Gördüğünüz üzere, Adana’nın işgali yıllarında Türk düşmanlığı Fransız’ın Ermeni’ye, Ermeni’nin de Fransız’a desteğiyle hep beslenmiştir. Bunlara rağmen casusluk faaliyetleri ve dağıtılan bildirilere karşı Milli Kuvvetler de bir bildiri yayımlamıştır. Bildirinin satır aralarındaki önemli yerler şunlardır:
“KÖYLÜ MÜCAHİD VATANDAŞLARA
Ey Müslüman Köylüler:
(…) Silahlarınızla düşmanı istihkamlara tıkarak şehirlerde mahpus gibi yaşattınız. Binlerce askerini mağlûp ve perişan ve taburlarını esir ettiniz. Bu fedakarlıklarla din ve namusunuzu ve topraklarınızı muhafaza ettiniz. Müslümanlığı ve Türklüğü parlattınız. Bütün memleket ve cihan-ı İslâmiyet, Adana Cephesi’ni ve müdafilerini alkışladı. Herkesin nazar-ı tahsin ve takdirini celbettiniz.
Vazifeyi cihad henüz bitmemiştir. Düşman hâlâ memleketimizdedir. Muhacirlerimize ve askerlerimize ve hatta hastahanelerimize canavarca bombalar atıyor. Müslüman ve mazlum kanına susamış duruyor. Fırsat buldukça köylerimizi yakıyor. Karılarımızın ve kızlarımızın namusuna tecavüzden ve bulduğu yerde mallarımızı yağmadan hali kalmıyor. Son muharebede bir çok Ermeniler, Fransızlarla beraber, Müslümanlara eski zulümlerini tekrar ettiler.

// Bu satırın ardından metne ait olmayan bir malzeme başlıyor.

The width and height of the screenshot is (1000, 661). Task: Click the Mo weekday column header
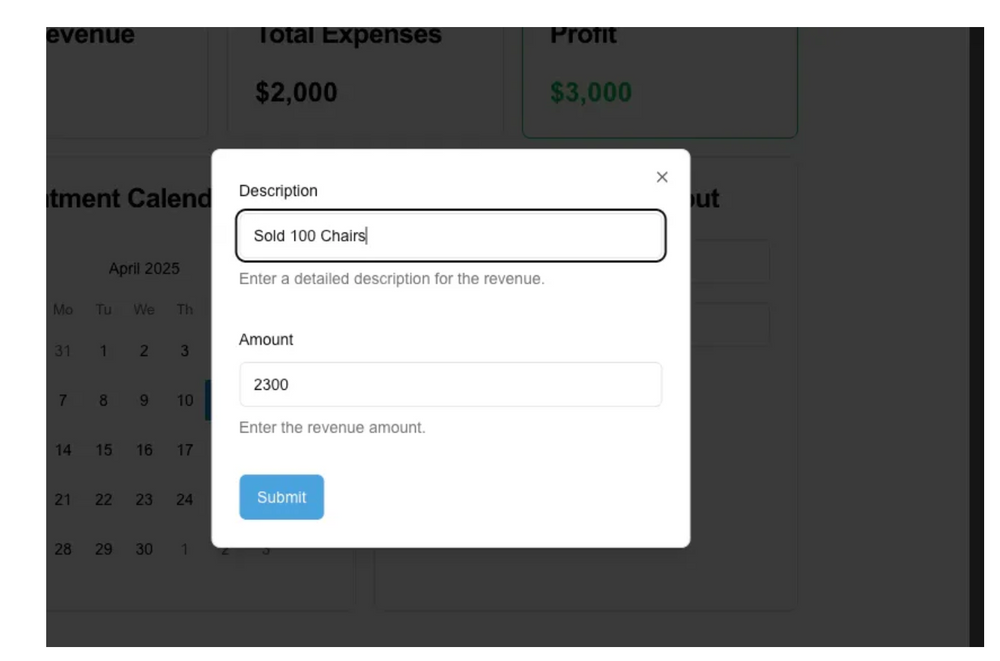click(62, 310)
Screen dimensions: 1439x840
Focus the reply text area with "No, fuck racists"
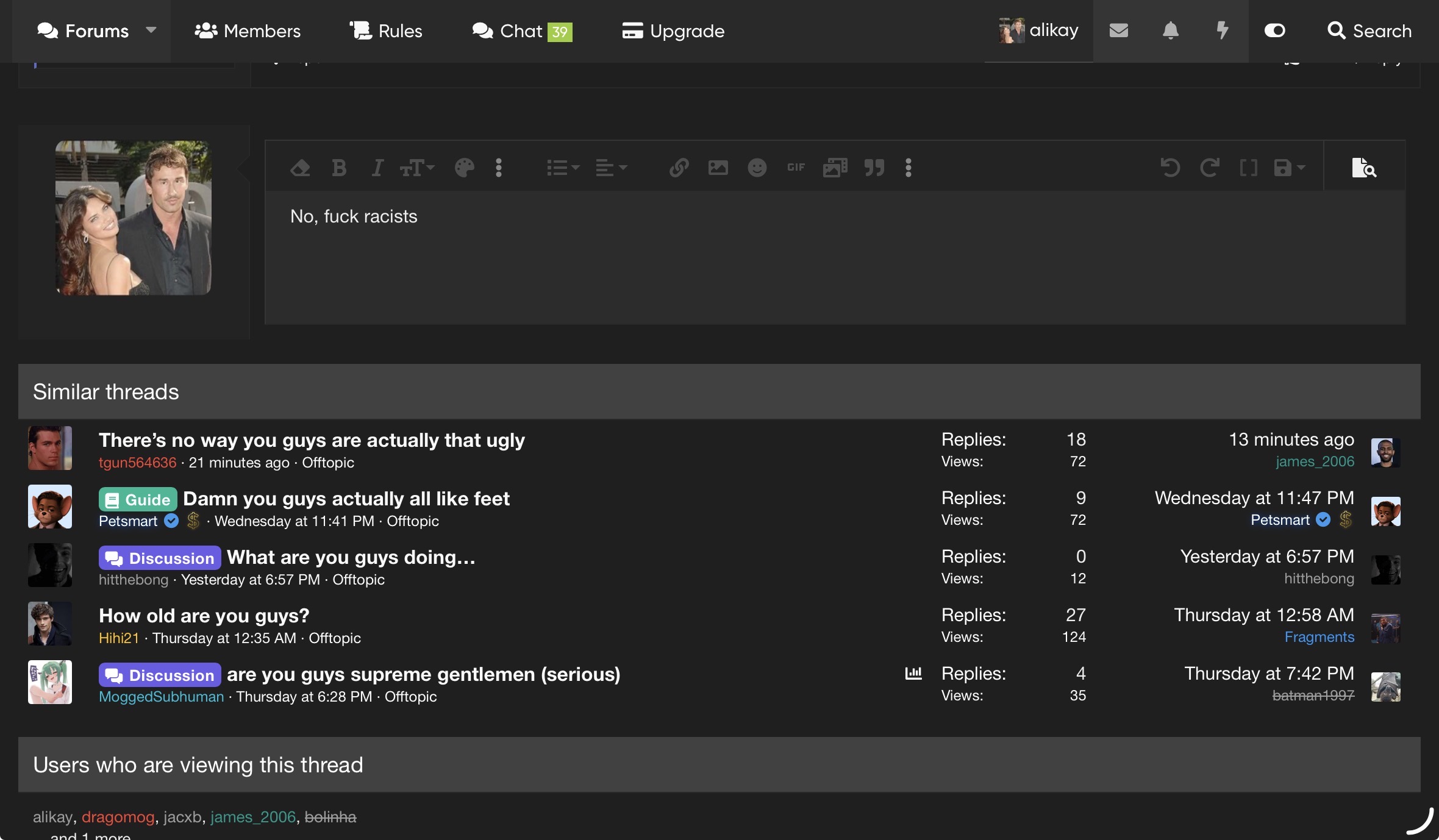tap(835, 257)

(…) Düşman memleketimize girmiş dururken, bununla muharebe yedi yaşından yetmiş yaşına kadar farzdır. Bütün Müslümanlar bu vazife ile mükelleftir. Düşmanın, Ermenileri kovduğuna ve Adana’yı Müslüman memurlara teslim ettiğine ve ahaliye tatlı muamele ettiğine sakın inanmayın. Bunlar Müslümanları aldatmak ve muharebeden vazgeçirmek için uydurulmuş yalanlardır. Düşman sizin kuvvetinizden korktuğu için bu kuvveti zayıf düşürmek ve aranıza fitne sokmak üzere şeytan gibi yalanlar uyduruyor.
(…)Ecdadınız daima az kuvvetlerle düşmanlarını ezmişlerdir. Resulullah Efendimiz Hazretleri daima az kuvvetle bir çok kalabalık müşrikleri mağlûp etmiştir. Siz, O ecdadın evlatlarısınız ve O Peygamber-i Zişan’ın ümmetisiniz. Siz haklısınız, çünkü toprak ve memleket ve din ve namus sizindir.(…)Yedi aydan beri dava ettiğimiz ve uğruna muharebe ettiğimiz istiklalimiz, düşmanlar tarafından mutlaka kabul ve tasdik edilecektir. İstanbul’da düşmanların tarafı olan Ferid Paşa Hükümeti düşmüştür. Düşmanlarımızın pek yakında Cenab-ı Hakk kendi memleketlerinde de belalarını verecektir. Onlar zaten şimdiden birbirlerini yemeye başlamışlardır. Yunan Kralı ölmüş ve ordusu isyan etmiştir. Almanlar, Fransızlar’a karşı diş bilemektedir. Birkaç ay sonra aralarında tekrar harp başlayacaktır. Şark ordumuz, Kafkasya’da Ermenileri bozuyor. Kars Kalesi’ni zaptederek, binlerce Ermeni askeri ve zabiti esir aldık. Dinini seven, memleketini seven ve namusunu muhafaza etmek isteyen, düşmanla daima muharebeye hazır olsun ve esnân erbâbı durmayıp cephelere koşsun.
Allah bizimledir.
Adana VilayetiMeclis İdaresi
(imza okunamadı)
Anadolu ve Rumeli Kilikya Adana Heyet-i Merkeziyesi
Adana Vilayeti Meclis-i Umumisi tarafından halka beyanname.
Teşrin-i sani (Kasım)1920”
Bildirinin satır aralarında da yer aldığı gibi “Son muharebede birçok Ermeniler, Fransızlarla beraber, Müslümanlara eski zulümlerini tekrar ettiler” sözleriyle işgal sırasında zulmün Fransız – Ermeni eliyle yapıldığı gözler önüne seriliyor.
Fransız’ın Ermeni’ye, Ermeni’nin Fransız’a desteğiyle sürdürülen bunca zulme karşın, Fransızların Milli Kuvvetler’e karşı son kez düzenlediği Genel Taarruz’da, Milli Kuvvetler Fransız kuvvetlerini mağlup etmiştir. Ardından Ankara Hükümeti ile Fransızlar arasında yapılan Ankara itilafnâmesi gereğince Adana Türklere devredilecek ve Türkleri öldüren, mallarını gasp eden, ırzlarına geçen Ermeniler, İkinci Dönem İstiklal Mahkemeleri tarafından yargılanacak; 8 kişi idama mahkum edilirken, 1 kişi de beraat ettirilecektir.
Fransa’nın sözde Ermeni soykırımı yalanını bu kadar desteklemesine yukarıda anlatılanlardan dolayı şaşırmamak gerekir. Türk düşmanlığı Fransız’ın Ermeni’ye, Ermeni’nin de Fransız’a desteğiyle her dönemde sürecektir.